Michèle Alliot-Marie : Ma
présence à Marrakech est l’occasion de porter le témoignage
de l’amitié ancienne et profonde entre la France et le Maroc.
C'est aussi l'occasion d'apporter mon soutien à Interpol où plus
de 180 pays au monde coopèrent contre la criminalité, et dont le
siège est à Lyon. Avec le Comité exécutif et le secrétaire général,
Ronald Noble, nous allons œuvrer à renforcer encore la coopération
et les échanges d’information entre les polices du monde
entier.
La lutte contre le crime organisé au 21ème siècle passe par la
réalisation d’analyses communes entre polices des cinq
continents et par un recours massif aux technologies les plus
modernes. Dans un monde globalisé, nous devons construire des «frontières
électroniques contre la criminalité». La lutte contre la
drogue, contre la pédophilie et contre le terrorisme implique la
formation commune des policiers, le développement de centres
d'analyses du renseignement et l'utilisation de logiciels de plus
en plus performants. Les valeurs de la démocratie et des droits
de l’Homme participent de la coopération entre les polices. Je
suis venue réaffirmer au nom de la France leur signification pour
les citoyens du monde entier et pour les services de sécurité
qui unissent leurs efforts pour les protéger.
Les relations entre la France et
le Maroc sont au beau fixe, comme vient de le montrer la récente
visite de Nicolas Sarkozy. Comment cela se traduit-il au niveau de
la coopération sécuritaire entre les deux pays?
Mes relations de travail avec votre ministre de l’Intérieur,
Chakib Benmoussa, sont confiantes et constructives. Elles
sous-tendent les travaux des services spécialisés de nos deux
pays. La lutte contre le terrorisme exige de favoriser les échanges
d’information et de structurer des rapports institutionnels
confiants. Au-delà de l'intensification de la coopération
policière, la France et le Maroc entretiennent un partenariat
exemplaire pour la sécurité civile et la coopération entre les
administrations territoriales. Les walis marocains et les préfets
français procèdent à des échanges fructueux dans le domaine de
la décentralisation et de l’organisation des services publics.

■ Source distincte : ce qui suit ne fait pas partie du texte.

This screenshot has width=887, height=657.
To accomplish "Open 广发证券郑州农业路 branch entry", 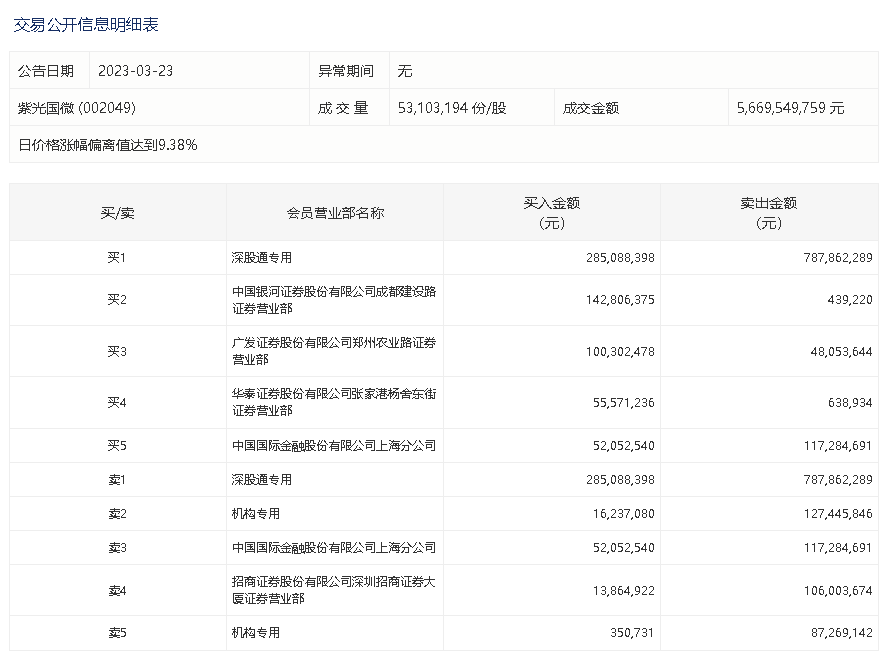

Les échanges entre les ministères de l'Intérieur des deux pays
ont ainsi atteint un niveau sans précédent. Le Maroc est au
premier rang des interlocuteurs de l'Union européenne non
seulement parce que c'est un grand pays mais aussi en raison de la
capacité de ses dirigeants à s'impliquer pleinement dans les
projets euro-méditerranéens.
Le Maroc et la France font de la
lutte antiterroriste une priorité absolue. Quelle évaluation
faites-vous des risques qui menacent les deux pays ?
Les risques sont élevés. Ils continueront à l'être dans les
prochaines années. Il n'existe aucune protection absolue contre
le terrorisme. Cependant, nous avons démontré notre capacité à
déjouer des tentatives d'attentat et à punir leurs auteurs.

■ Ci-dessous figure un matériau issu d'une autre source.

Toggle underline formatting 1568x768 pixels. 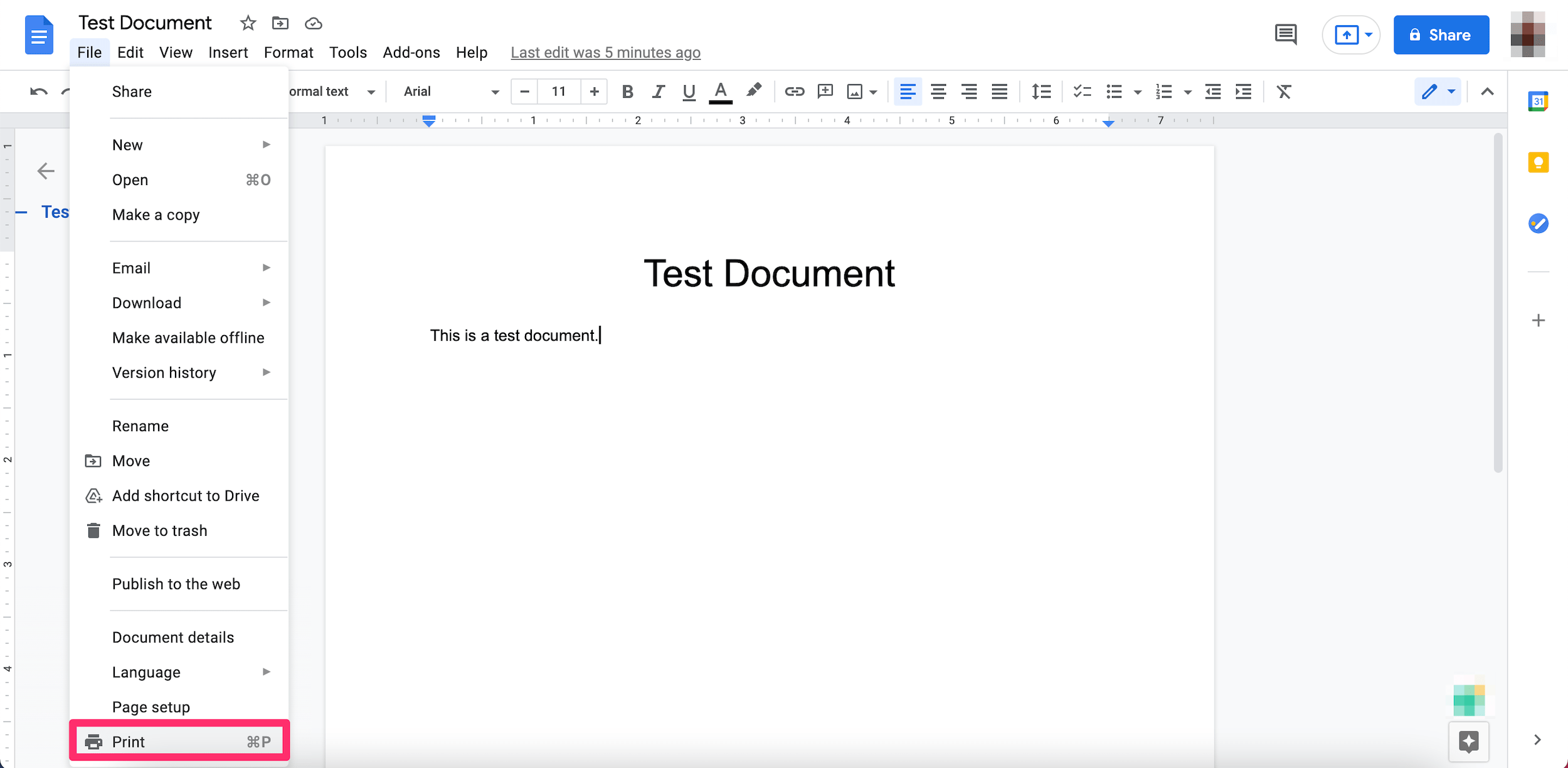point(689,92)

Depuis une vingtaine d'années, la grande majorité des auteurs
d'actions terroristes ont pu être arrêtés et jugés. Après un
travail minutieux du ministère de l’Intérieur, la Justice en
France a condamné le 11 juillet 2007 à de lourdes peines de
prison les huit complices des attentats terroristes liés au
Groupe islamique combattant marocain qui ont eu lieu à
Casablanca. La lutte contre le terrorisme international implique
un effort permanent qui continuera de mobiliser nos énergies pour
parvenir à anticiper et non pas seulement à réagir.

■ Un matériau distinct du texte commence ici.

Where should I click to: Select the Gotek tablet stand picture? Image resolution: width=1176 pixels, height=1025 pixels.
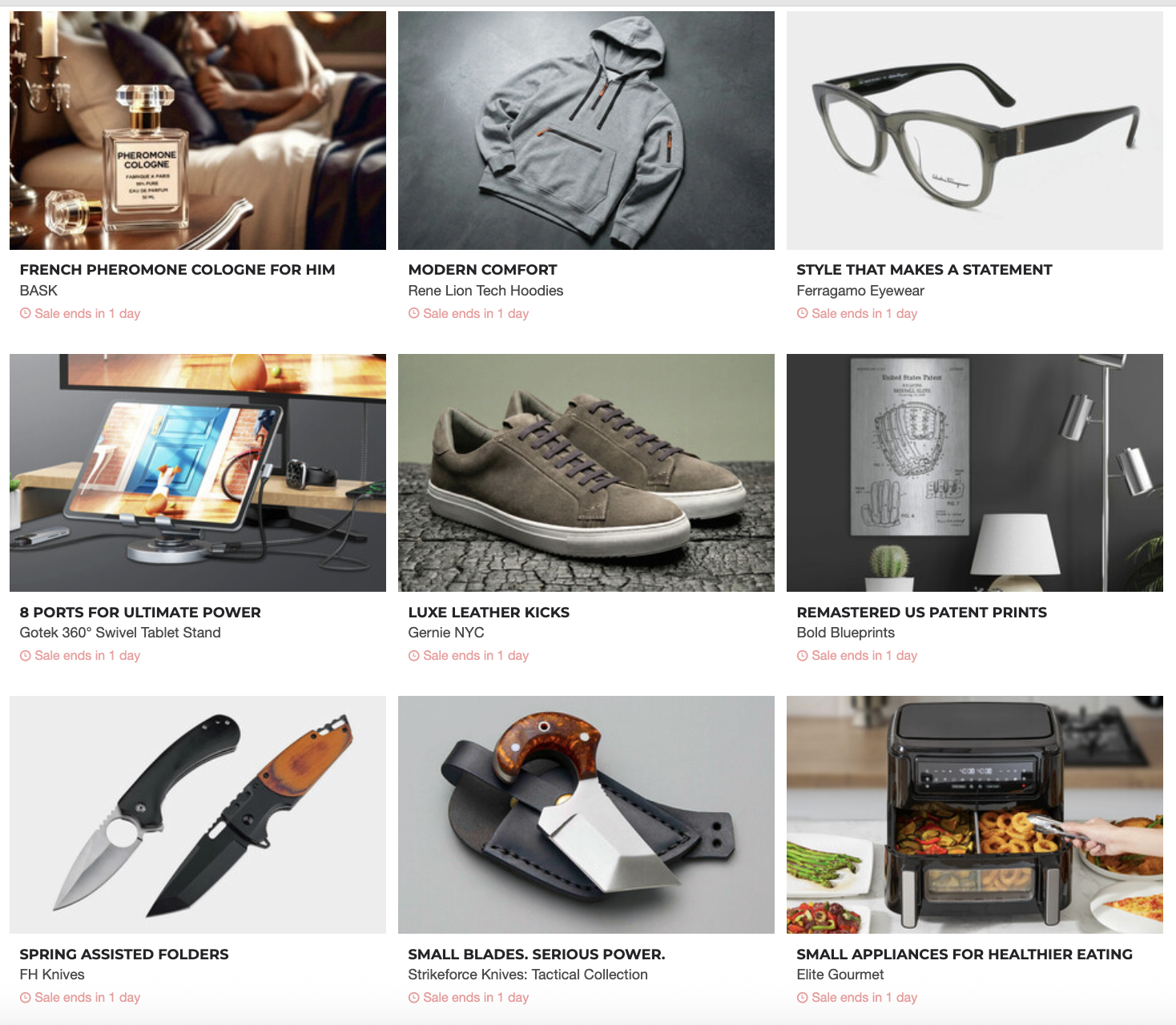(x=198, y=472)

«Al Qaïda au Maghreb islamique»
est apparue récemment comme une organisation qui fait peser une
menace mortelle sur les pays du Maghreb, comment la France
traite-t-elle ce phénomène ?
Cette organisation terroriste place le Maroc et l'Algérie, mais
aussi la France, l'Espagne, l'Allemagne, le Royaume-Uni, l'Italie,
en première ligne de ses objectifs. Elle a déjà fait couler
beaucoup de sang. Nous sommes tous solidaires dans la lutte contre
Al Qaïda. L'information en temps réel est un enjeu constant pour
les services. Il faut sans relâche neutraliser les noyaux qui se
forment en vue d'éviter les attentats. Mes services sont mobilisés
jour et nuit dans ce long et difficile combat. La réorganisation
des services de renseignement, pour disposer d'un pôle moderne et
unique de renseignement intérieur, s'inscrit pleinement dans
cette démarche de recherche d'efficacité. A ce titre, la France
a redéfini sa doctrine de lutte anti-terroriste en intégrant une
réponse globale, qui comprend aussi des mesures d’aide aux
victimes, une meilleure coordination des services et des actions
de communication. Dans nos sociétés aujourd'hui, la sécurité
collective dépend aussi du progrès économique et social au
profit des populations les plus démunies.
Pendant votre séjour au Maroc,
vous avez rencontré votre homologue marocain Chakib Benmoussa.
Sur quels dossiers urgents la coopération entre vos deux ministères
peut-elle connaître une accélération?
Nous voulons accélérer le traitement des grands dossiers. Ils
sont nombreux. C'est le cas de la coopération dans le domaine de
la police technique et scientifique, de la lutte contre la drogue
en Mer Méditerranée ou encore de la menace terroriste. Ces thèmes
sont également évoqués dans le cadre de la conférence des
ministres de l'intérieur de la Méditerranée occidentale (CIMO).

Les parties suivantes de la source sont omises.